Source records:
BEGIN
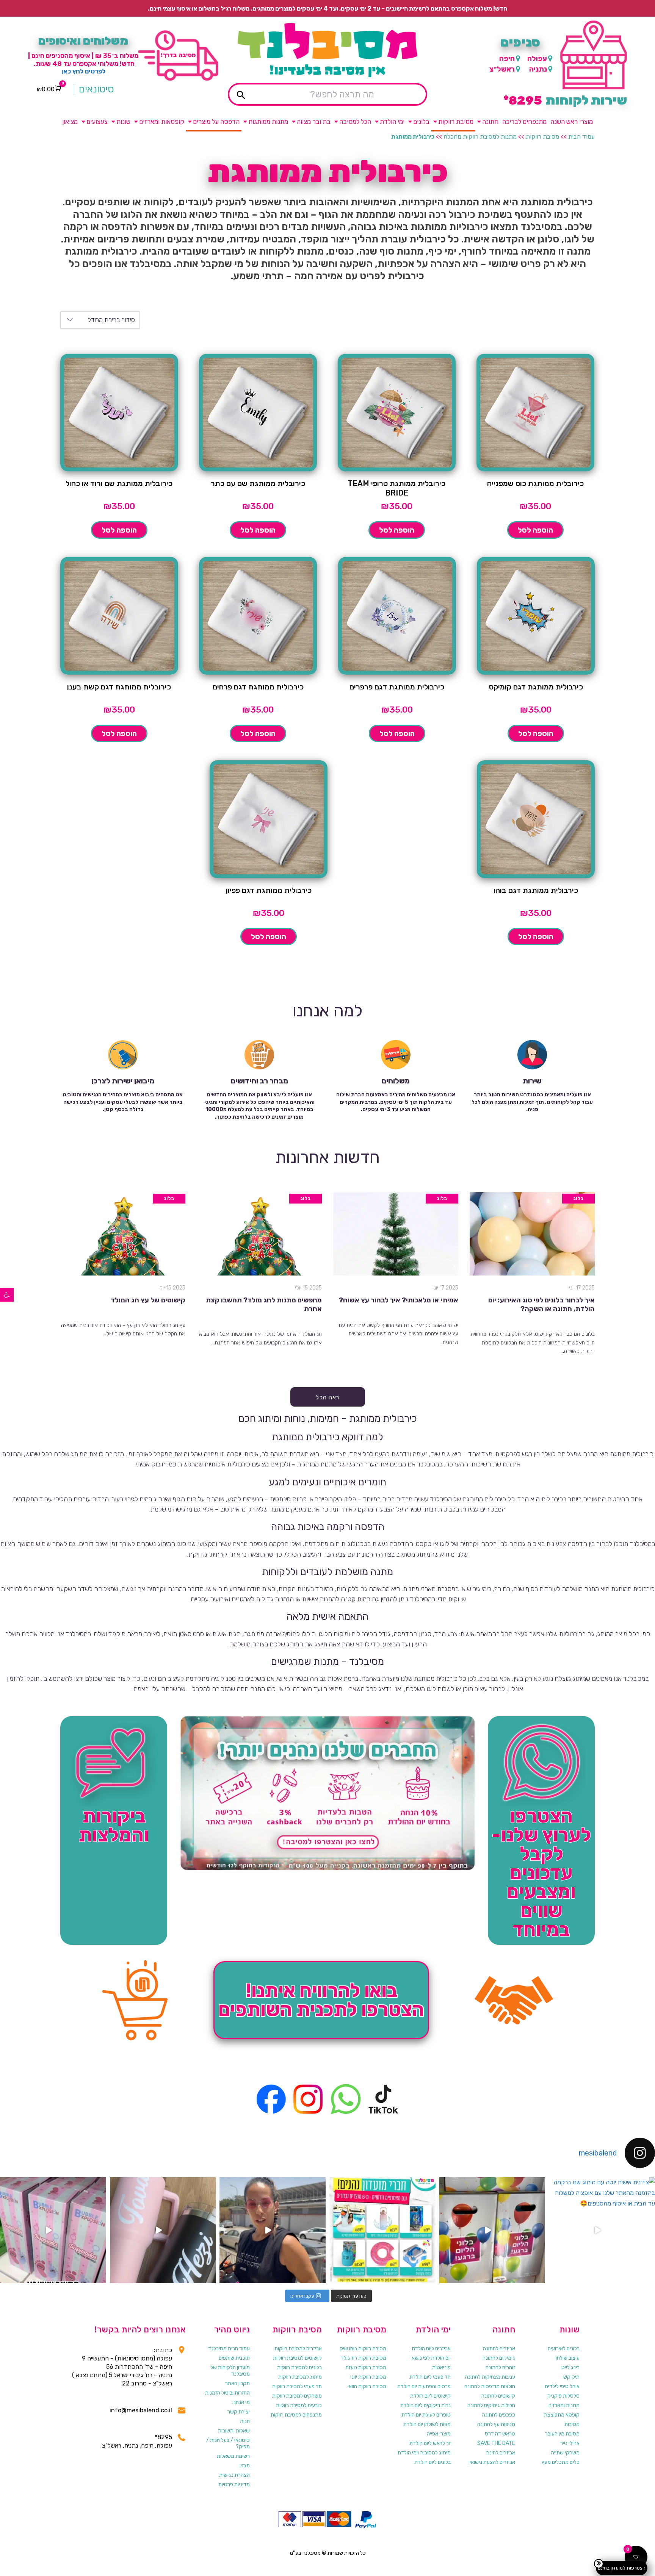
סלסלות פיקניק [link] (563, 2396)
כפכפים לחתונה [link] (498, 2415)
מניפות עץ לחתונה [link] (496, 2424)
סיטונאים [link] (96, 89)
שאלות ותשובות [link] (234, 2431)
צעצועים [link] (97, 121)
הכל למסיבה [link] (355, 121)
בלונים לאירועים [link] (564, 2348)
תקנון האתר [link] (237, 2383)
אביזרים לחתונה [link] (499, 2348)
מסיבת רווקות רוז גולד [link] (363, 2358)
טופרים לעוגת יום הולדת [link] (426, 2415)
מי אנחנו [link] (241, 2402)
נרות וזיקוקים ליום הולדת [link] (425, 2405)
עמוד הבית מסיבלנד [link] (229, 2348)
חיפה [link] (507, 58)
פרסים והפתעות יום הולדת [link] (424, 2386)
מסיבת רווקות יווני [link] (368, 2377)
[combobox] (100, 320)
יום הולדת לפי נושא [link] (431, 2358)
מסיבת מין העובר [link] (562, 2434)
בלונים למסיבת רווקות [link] (299, 2367)
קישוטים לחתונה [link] (498, 2396)
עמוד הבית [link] (581, 136)
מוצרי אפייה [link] (439, 2434)
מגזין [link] (245, 2465)
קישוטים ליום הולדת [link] (430, 2396)
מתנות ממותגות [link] (268, 121)
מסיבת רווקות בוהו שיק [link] (363, 2348)
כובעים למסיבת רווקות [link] (299, 2405)
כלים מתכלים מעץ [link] (561, 2462)
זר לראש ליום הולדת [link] (430, 2443)
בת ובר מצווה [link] (314, 121)
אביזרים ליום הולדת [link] (431, 2348)
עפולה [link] (537, 58)
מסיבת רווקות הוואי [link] (367, 2386)
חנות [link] (245, 2421)
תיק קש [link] (571, 2377)
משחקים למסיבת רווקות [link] (297, 2396)
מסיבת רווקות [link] (455, 121)
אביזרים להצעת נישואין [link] (492, 2462)
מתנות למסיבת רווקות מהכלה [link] (480, 136)
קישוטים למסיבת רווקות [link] (297, 2358)
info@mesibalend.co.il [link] (141, 2410)
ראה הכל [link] (327, 1397)
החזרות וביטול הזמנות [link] (227, 2393)
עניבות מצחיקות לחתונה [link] (490, 2377)
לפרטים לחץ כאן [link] (83, 71)
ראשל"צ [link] (502, 69)
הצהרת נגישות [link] (234, 2475)
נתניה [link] (538, 69)
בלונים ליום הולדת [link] (432, 2462)
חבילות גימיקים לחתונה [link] (491, 2405)
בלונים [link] (421, 121)
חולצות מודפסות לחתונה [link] (489, 2386)
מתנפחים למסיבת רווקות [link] (296, 2415)
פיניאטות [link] (441, 2367)
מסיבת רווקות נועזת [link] (365, 2367)
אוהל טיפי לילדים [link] (562, 2386)
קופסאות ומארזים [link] (161, 121)
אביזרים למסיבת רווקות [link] (298, 2348)
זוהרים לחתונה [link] (500, 2367)
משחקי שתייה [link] (565, 2452)
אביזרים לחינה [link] (500, 2452)
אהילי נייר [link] (570, 2443)
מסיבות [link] (572, 2424)
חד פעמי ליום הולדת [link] (430, 2377)
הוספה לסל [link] (535, 530)
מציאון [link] (70, 121)
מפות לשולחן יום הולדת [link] (427, 2424)
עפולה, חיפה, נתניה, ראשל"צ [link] (137, 2445)
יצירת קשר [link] (238, 2412)
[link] (7, 1295)
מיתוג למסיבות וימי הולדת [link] (424, 2452)
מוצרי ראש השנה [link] (571, 121)
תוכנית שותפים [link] (234, 2358)
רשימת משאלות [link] (233, 2456)
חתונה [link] (490, 121)
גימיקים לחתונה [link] (499, 2358)
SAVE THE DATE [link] (496, 2443)
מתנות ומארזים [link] (564, 2405)
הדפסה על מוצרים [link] (216, 121)
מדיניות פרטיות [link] (234, 2484)
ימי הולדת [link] (392, 121)
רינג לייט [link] (570, 2367)
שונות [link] (123, 121)
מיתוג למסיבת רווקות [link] (300, 2377)
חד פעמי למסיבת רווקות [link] (297, 2386)
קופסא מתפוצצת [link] (562, 2415)
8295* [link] (163, 2437)
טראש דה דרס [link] (500, 2434)
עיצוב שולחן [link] (568, 2358)
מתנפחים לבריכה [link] (524, 121)
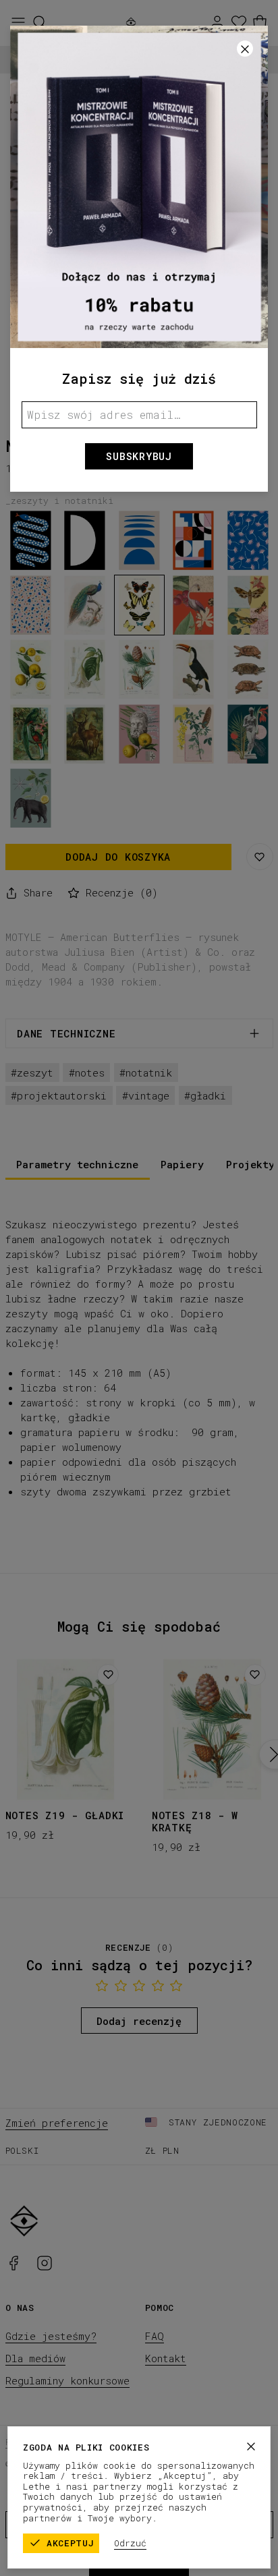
END
**What is being asked**
The answer should contain nothing but the lines from the top of the data above through the line containing "[combobox] (100, 320)", copied exactly, with no images.

**Answer below**
סלסלות פיקניק [link] (563, 2396)
כפכפים לחתונה [link] (498, 2415)
מניפות עץ לחתונה [link] (496, 2424)
סיטונאים [link] (96, 89)
שאלות ותשובות [link] (234, 2431)
צעצועים [link] (97, 121)
הכל למסיבה [link] (355, 121)
בלונים לאירועים [link] (564, 2348)
תקנון האתר [link] (237, 2383)
אביזרים לחתונה [link] (499, 2348)
מסיבת רווקות רוז גולד [link] (363, 2358)
טופרים לעוגת יום הולדת [link] (426, 2415)
מי אנחנו [link] (241, 2402)
נרות וזיקוקים ליום הולדת [link] (425, 2405)
עמוד הבית מסיבלנד [link] (229, 2348)
חיפה [link] (507, 58)
פרסים והפתעות יום הולדת [link] (424, 2386)
מסיבת רווקות יווני [link] (368, 2377)
[combobox] (100, 320)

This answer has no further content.